We watch the movie associated with this paper, and the attention of the class is captured by seeing how the transition points are connected.

  • The transition-point-connection problem as this scribe understands it:
     

    • If the linear dynamic models could really be counted on to generate streams of realistic data, there would be no connection issue. One could imagine a linear-dynamic-model P, started off in some initial state, generating a sequence of body pose frames. Then, at some point the large-scale transition network decides to transition to a new linear-dynamic-model Q, to generate the next few hundred frames. As long as Q is started off in a state that matches the last frame from P, the transition would be seamless.
       

    • However, the paper explains that since each linear-dynamic-model is trained to generate only a brief blip of motion -- 200 frames we decided in the preceding sections -- their linear-dynamic-models actually have this property of sort of petering out over time -- the quality of the motion drops the longer the LDS is run until it reaches a "steady state". The video didn't show this (and in fact the class didn't discuss it) but I'd imagine it wouldn't look pretty when mapped onto a skeleton.
       

    • To correct this problem, the algorithm stores along with each linear dynamic model a representation of the initial pose that the LDS is supposed to start on -- the first two frames from the training data, the paper states. When synthesizing new motion, each LDS always begins in its specific initial pose. Therefore, it is essential that the final frame generated before a transition to a new LDS matches the initial pose of the new LDS.
       

  • Therefore the motion synthesis blocks are constrained by both an initial and a final state, and the class debates for some time about how this might be possible.
     

    • The class discusses a "toy" situation where an LDS is to be run for only three frames, but the first and last frames are given as constraints. The following is drawn on the board:
       

      The model has learned and fixed A -- so if both the first and the last frames are given, then the last equation can be seen as a constraint on the noise variables N_2 and N_3
       

  • Thus class consensus is that the noise should be used as a control signal, the noise in each frame carefully chosen so that (a) the noise is as small as possible while (b) the noise gradually leads the LDS to the necessary target final frame.
     

    • David suggests that appropriate noise values can be found using dynamic programming.
       

    • It is suggested that getting the noise to be "as small as possible" might defeat the purpose of getting variety in the motion.

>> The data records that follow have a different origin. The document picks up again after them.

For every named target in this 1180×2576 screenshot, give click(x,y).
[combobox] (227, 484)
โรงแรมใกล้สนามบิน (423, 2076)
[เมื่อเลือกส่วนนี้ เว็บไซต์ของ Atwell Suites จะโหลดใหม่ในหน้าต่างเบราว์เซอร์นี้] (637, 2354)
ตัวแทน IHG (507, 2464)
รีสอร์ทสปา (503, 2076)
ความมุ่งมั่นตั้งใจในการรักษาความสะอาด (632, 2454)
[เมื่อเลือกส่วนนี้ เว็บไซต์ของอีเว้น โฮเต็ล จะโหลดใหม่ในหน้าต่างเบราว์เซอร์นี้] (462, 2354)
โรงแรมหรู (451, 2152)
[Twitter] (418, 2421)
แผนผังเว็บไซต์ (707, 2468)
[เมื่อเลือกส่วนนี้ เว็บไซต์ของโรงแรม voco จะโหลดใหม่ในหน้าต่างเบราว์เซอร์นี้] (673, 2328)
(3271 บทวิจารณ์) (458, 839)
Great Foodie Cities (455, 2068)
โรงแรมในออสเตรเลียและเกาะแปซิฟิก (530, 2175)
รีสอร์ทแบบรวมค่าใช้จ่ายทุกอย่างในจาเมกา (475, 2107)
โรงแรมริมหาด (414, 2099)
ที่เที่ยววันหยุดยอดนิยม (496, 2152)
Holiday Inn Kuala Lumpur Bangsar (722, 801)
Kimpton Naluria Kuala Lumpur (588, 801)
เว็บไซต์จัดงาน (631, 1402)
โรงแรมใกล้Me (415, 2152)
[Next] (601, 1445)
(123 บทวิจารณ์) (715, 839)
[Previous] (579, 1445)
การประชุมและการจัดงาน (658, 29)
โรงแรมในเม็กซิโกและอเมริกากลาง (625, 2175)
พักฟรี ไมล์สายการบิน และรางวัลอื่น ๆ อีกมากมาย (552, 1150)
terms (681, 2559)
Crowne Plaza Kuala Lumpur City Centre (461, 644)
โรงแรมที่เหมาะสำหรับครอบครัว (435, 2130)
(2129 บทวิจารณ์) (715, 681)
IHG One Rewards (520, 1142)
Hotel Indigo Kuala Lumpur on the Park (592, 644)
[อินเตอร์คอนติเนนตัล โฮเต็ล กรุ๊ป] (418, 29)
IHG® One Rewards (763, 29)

Perhaps it's better to aim for a specific non-zero amount of noise?
       

  • However, the paper doesn't take this approach. Instead, the noise is chosen randomly and fixed. In this formulation, the two iterations of the LDS in our toy problem can be seen as two conflicting equations for X_2. Thus, rather than an under-constrained system for the noise, we have an over-constrained system for the intermediate frames, and the paper describes a least-squares method to select the intermediate frames that are actually shown.
     

  • Class consensus is that it would be better to use the noise as a control signal, however, there is some debate.

 

Final movie

With time running out, we watch the movie for the paper Motion capture assisted animation: Texturing and synthesis by K. Pullen and C. Bregler.

  • In this video, the user sets up a series of keyframes which are matched to specific frames in the motion capture data. The user keyframes only some joints, and the computer searches though the motion capture data for fragments where the joints do the appropriate thing.
     

  • We do not really have time to discuss it, and likely discussion will be moved to the following class.